Cardinal Camillo Ruini, the Pope’s vicar for Rome, presided over the Palm Sunday procession and Mass today marking the start of Holy Week.

John Paul II followed the Mass from his apartment in the Vatican, and his window overlooking St. Peter’s Square was open during the ceremony.

“I realize ever more how providential and prophetic it is that, precisely this day, Palm Sunday and the Passion of the Lord, has become your day,” the Pope told the young people, in a text he wrote for the Angelus. Text was read on his behalf by Archbishop Leonardo Sandri, substitute of the Vatican Secretariat of State.

During the homily of the Mass, Cardinal Ruini reflected on the cross, symbol of World Youth Day.

Witnessing “the many human sufferings, especially innocent suffering, we are very lost and forced to ask ourselves if God really loves and looks after us, or if an evil destiny exists that not even God can change,” he said.

“In the cross of Christ, however, we are in touch with God’s authentic face,” the cardinal said. “In the cross of Christ, God’s face does not lose its grandeur and mystery but, on the contrary, becomes extraordinarily close and friendly, as it is the face of the One who also shares to the end in his own Son the darkest side of the human condition.

“For this reason, from Christ’s cross a force and hope of redemption are spread over the whole of human suffering: the drama and mystery of suffering, which in the end is the drama and mystery of our life.”

As a result, he added, it “no longer appears to us as something dark and senseless.”

The cardinal concluded by encouraging young people to carry the cross of Christ, “understanding that it elicits fear,” especially in the “people of our time, who tend to see suffering only as something useless and harmful,” yet the cross reveals “the meaning of suffering as well as that of life.”

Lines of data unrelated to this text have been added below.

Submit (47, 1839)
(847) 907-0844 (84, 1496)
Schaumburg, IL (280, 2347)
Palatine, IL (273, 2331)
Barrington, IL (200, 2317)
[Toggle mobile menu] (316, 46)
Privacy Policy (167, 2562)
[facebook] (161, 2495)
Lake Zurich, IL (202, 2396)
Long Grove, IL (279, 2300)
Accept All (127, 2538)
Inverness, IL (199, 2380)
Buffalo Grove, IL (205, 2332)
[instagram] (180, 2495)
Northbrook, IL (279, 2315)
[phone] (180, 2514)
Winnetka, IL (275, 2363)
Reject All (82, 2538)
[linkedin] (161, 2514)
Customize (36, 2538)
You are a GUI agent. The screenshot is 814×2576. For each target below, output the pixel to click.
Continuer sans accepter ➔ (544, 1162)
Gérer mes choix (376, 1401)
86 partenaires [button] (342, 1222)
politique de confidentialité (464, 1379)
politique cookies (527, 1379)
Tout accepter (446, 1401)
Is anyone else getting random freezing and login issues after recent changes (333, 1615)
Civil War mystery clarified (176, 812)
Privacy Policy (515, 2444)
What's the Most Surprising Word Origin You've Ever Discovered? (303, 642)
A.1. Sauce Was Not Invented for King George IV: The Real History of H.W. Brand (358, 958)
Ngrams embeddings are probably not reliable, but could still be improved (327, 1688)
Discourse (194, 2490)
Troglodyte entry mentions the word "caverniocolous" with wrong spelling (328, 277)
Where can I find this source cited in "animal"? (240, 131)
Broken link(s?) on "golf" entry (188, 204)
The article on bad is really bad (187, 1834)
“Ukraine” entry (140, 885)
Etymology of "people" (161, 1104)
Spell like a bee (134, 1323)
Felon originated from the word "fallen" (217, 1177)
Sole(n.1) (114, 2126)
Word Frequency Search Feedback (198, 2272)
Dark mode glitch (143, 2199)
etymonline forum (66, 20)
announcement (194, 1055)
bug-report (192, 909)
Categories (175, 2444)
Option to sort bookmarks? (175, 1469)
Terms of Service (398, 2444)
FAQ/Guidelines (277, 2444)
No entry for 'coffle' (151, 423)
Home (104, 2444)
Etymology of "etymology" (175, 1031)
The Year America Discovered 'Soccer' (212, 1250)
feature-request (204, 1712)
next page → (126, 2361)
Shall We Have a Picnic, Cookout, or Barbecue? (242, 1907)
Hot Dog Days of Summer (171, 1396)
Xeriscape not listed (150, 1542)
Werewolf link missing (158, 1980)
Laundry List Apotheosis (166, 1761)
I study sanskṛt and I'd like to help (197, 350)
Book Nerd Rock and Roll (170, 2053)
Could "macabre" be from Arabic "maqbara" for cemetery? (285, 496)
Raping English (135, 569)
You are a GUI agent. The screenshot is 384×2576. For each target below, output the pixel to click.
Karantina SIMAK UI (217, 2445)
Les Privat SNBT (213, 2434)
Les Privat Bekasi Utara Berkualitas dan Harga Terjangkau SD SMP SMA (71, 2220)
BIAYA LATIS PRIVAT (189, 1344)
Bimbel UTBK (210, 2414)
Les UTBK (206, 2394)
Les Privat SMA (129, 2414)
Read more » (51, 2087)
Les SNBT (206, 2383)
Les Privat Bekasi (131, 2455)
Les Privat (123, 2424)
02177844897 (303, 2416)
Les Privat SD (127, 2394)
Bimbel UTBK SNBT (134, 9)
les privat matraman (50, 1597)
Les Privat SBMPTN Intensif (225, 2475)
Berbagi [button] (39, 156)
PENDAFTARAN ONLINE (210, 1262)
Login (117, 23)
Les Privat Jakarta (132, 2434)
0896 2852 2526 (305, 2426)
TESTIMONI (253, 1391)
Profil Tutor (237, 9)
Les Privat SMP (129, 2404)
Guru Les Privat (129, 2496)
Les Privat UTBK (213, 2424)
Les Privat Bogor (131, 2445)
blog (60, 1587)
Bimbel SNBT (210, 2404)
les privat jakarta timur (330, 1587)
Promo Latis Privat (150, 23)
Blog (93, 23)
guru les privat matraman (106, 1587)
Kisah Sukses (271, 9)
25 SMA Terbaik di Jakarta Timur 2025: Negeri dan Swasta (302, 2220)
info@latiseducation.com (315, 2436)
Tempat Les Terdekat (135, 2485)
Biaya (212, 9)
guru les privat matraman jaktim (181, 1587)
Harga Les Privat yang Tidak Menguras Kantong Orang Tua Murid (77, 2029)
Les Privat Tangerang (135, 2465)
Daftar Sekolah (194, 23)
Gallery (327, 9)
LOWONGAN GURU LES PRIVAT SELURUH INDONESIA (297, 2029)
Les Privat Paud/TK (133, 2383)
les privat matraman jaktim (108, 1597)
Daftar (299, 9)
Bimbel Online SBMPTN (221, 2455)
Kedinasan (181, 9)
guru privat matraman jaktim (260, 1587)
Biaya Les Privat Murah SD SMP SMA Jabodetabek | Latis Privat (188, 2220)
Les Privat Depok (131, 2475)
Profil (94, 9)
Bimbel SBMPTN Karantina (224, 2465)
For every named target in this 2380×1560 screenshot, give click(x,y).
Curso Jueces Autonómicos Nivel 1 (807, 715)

The Mass was concelebrated by Archbishop Stanislaw Rylko and Bishop Josef Clemens, president and secretary, respectively, of the Pontifical Council for the Laity, as well as by Archbishop Luigi Moretti, auxiliary bishop of Rome.

The singing was entrusted to the choir and 200-piece orchestra under the direction of Monsignor Marco Frisina, of the diocesan choir of Rome.

The World Youth Day cross, which John Paul II gave to young people 20 years ago to carry around the world, presided today at the Palm Sunday celebrations in Cologne, Germany, where the next Youth Day will be held Aug. 15-21.